Otras brujas ya habían sido quemadas en el pasado. Las vecinas de Aldara apoyaron lo que ella decía por sus propias sospechas.

Los lugareños gritaron en alarma. Furiosos por el engaño, cegados por sus creencias y sus prejuicios, partieron a la cabaña de Aldara, aclamando la muerte.

La madre, escuchando los gritos de furia, se alarmó. Asustada, intentó huir, pero los lugareños habían rodeado la casa. Mientras tanto, Oria se escondió, sin querer ver lo que iba a suceder. Se sentía traicionada. ¡Su propia madre había intentado matarla poco a poco!

La muchedumbre gritaba incoherencias, insultos, amenazas. Tres hombres, tras varios intentos, lograron tumbar la puerta.

—¿Dónde estás, bruja? ¡Muéstrate! —gritó uno de los hombres.
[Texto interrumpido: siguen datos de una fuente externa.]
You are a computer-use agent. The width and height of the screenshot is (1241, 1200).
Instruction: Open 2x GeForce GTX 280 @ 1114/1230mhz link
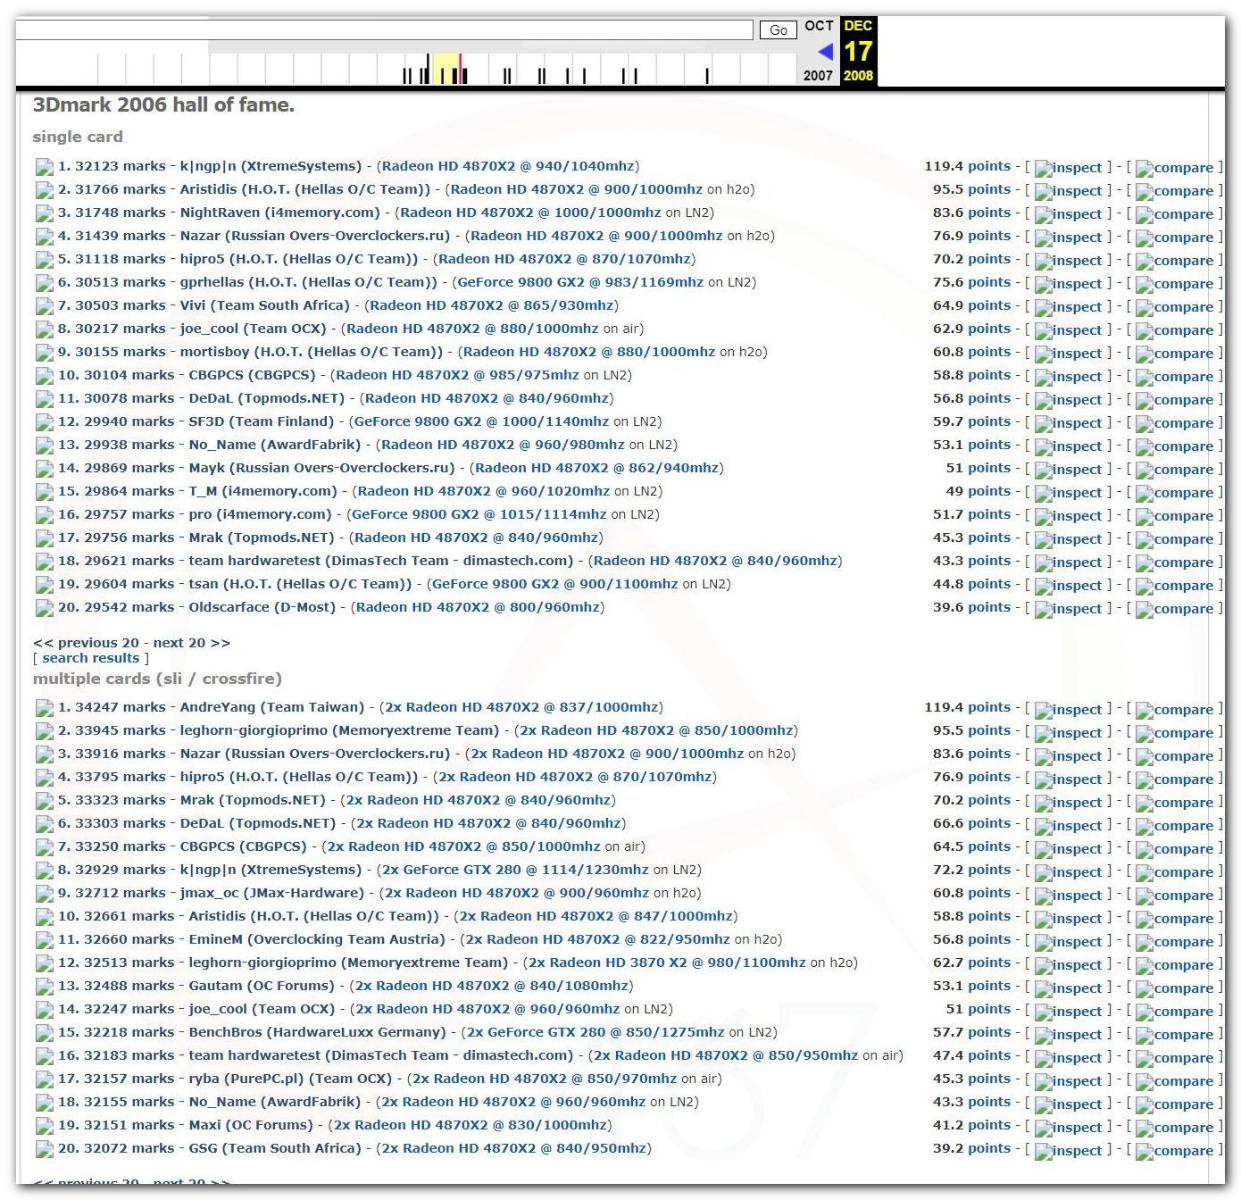(x=514, y=870)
Aldara, de alguna manera, había logrado entrar en la cabaña, apareciendo en el lugar donde se ocultaba Oria, que no era más que un viejo armario.

—Vamos, hermana —la apresuró Aldara—. Tenemos que salir de aquí —Oria la siguió de buena gana.
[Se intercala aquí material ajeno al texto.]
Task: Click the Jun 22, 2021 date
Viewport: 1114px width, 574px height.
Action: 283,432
Ya para entonces, la madre era esposada con sogas, las cuales lastimaron sus muñecas. Fue empujada, golpeada y maldecida durante el largo recorrido a su muerte. Caminaba con la mirada fija en el suelo, preguntándose que debió haber salido mal.

La mujer no gritó.  Por muy asustada que estuviese, debía mantener su dignidad. Lo último que vio, antes de que pasarán la soga por su cuello y finalmente cayera, fue a su hija mayor, mirándola con una expresión inescrutable.

Aldara volvió a su cómoda cabaña junto a su hermana. A pesar de todo lo sucedido, Oria seguía teniendo moretones, y cada vez se veía más pálida y enfermiza. Finalmente, meses después, murió en su cama, con aspecto de haber envejecido diez años. Otras niñas fueron apareciendo en el pueblo con terribles moretones en los años siguientes.

Aldara pensó en su suerte y sonrió. Después de cientos de años, nadie había sospechado de ella.